Wine of the week : Château des Bachelards – Fleurie – 2014

Quand on est, ou on nait, aristocrate, la plupart des personnes ne peuvent s’empêcher d’avoir quelques idées toutes faites sur votre compte. Quand on est aristocrate et que l’on vit à Paris, on cumule les défauts. Que dire si de brillantes études à la célèbre Université Américaine Northwestern viennent couronner le tout ?

Pourtant, loin de croire aux clichés superfétatoires, Alexandra de Vazeilles, notre vraie Comtesse, possède l’allant et la dynamique propres à mener sa vie comme elle l’entend, loin des clichés et des qu’en-dira-t-on. Sa passion, c’est le vin. Elle en fut trop longtemps éloignée avant de laisser tomber un métier de chasseur de tête et reprendre des études viti-vinicoles. Il en faut du caractère et de la volonté. Elle n’en manque pas. Retour sur les bancs de l’école, donc, avec quelques stages chez des pointures. Latour à Pauillac ou Jean-Marc Roulot, la pureté affirmée, de Meursault.

Et puis vient le temps de partir à la recherche du vignoble. Peu de temps perdu, en somme. Très vite, elle jette son dévolu sur une superbe propriété de Fleurie. Ici, le Château des Bachelards l’attend, drapé dans sa dignité de ne connaître que trois propriétaires différents depuis son appartenance à une abbaye cistercienne, fille de Cîteaux. Les magnifiques terroirs de granites roses et l’inexploré cépage Gamay seront, bien évidemment, ses porte-étendards.

Premier millésime 2014. En fanfare. Du travail, beaucoup. De l’angoisse, énormément. Mais pourtant, elle s’accroche, vinifie élégamment, intelligemment, refuse la thermovinification et la simplicité.

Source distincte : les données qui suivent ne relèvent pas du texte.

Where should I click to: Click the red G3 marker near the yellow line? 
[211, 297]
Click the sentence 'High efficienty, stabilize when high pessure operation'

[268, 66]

Pour proposer une gamme complète, elle s’étend sur Saint-Amour, Moulin-à-Vent et achète quelques raisins en zone Mâconnaise par amour du Chardonnay. Les vins sont nets, droits, purs, sans aucune anicroche et ne jouant pas la symphonie, mal réussie, des Gamays légers et courts, mais plutôt la race, l’élégance, la vérité. Car c’est bien de vérité qu’il convient de parler ici. Celle d’une femme, de ses vignes, de son terroir qui n’ont qu’un seul but, trouver leur royaume d’élection.